Smoke blackened the inside of the house, and flames destroyed part
of the roof.
Neighbours pitched in with hoses to save the house before four fire
crews arrived to extinguish the blaze.
Six days from completing a painstaking two-year renovation, the
couple was stunned but relieved to have escaped the fire without
injury.
Wife Michelle said Rabbit had alerted them in the nick of
time.
"We were both asleep.
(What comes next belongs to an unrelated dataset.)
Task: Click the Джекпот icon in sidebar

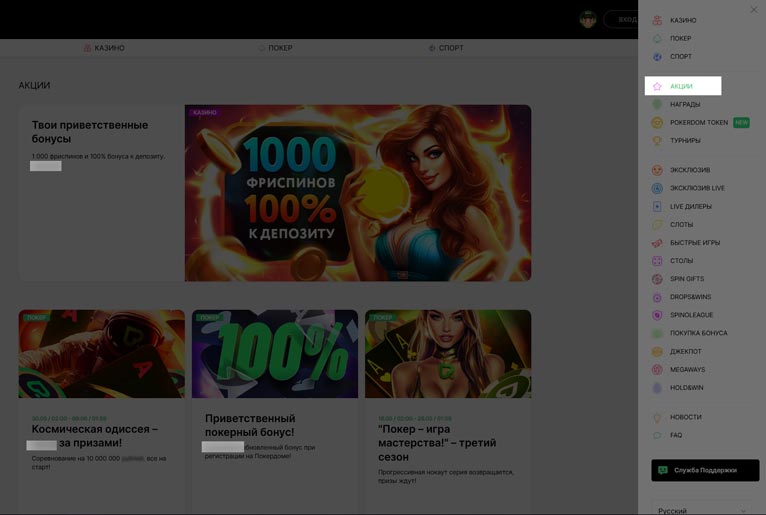Action: [x=657, y=352]
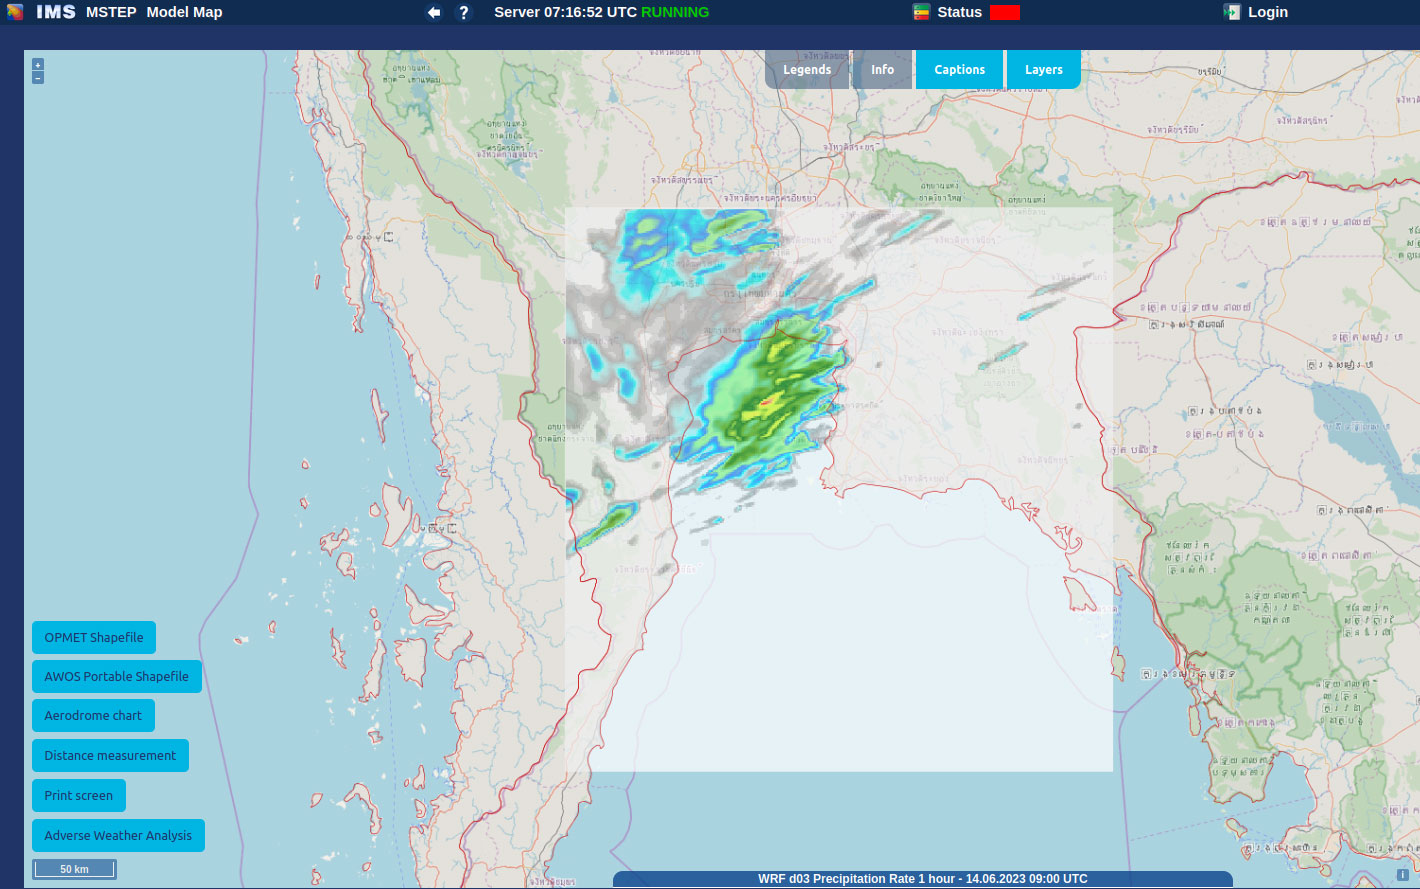Open the MSTEP menu item
1420x889 pixels.
(111, 12)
It was very lucky for both of us," she
said.
Rabbit is usually happy to roam around the house, only locked in a
cage when guests arrive, she said.
"He's just sort of an inside pet but I don't think he was very
impressed," Mrs Finn said.
"We've been renovating for two years - we started with a disaster,
and now this.
"All that hard work gone."
A jewellery-maker, Michelle's tools and jewels were also lost in
the fire.
Fire investigators believe a heater may have sparked the
blaze.
A smoke alarm had been removed from the back room ceiling while the
room was painted.
Metropolitan Fire Brigade commander Mick Swift said the couple owed
their escape to Rabbit.
But, he said, home renovations should be no barrier to fire
safety.
"The lesson to learn from this is that even if a smoke alarm is
removed it can still be put high up on a shelf," he said.
Rabbit miraculously survived 45 minutes of heat and smoke
inhalation before alerting his owners.
The six-month-old bunny will visit the vet for a check-up later
today.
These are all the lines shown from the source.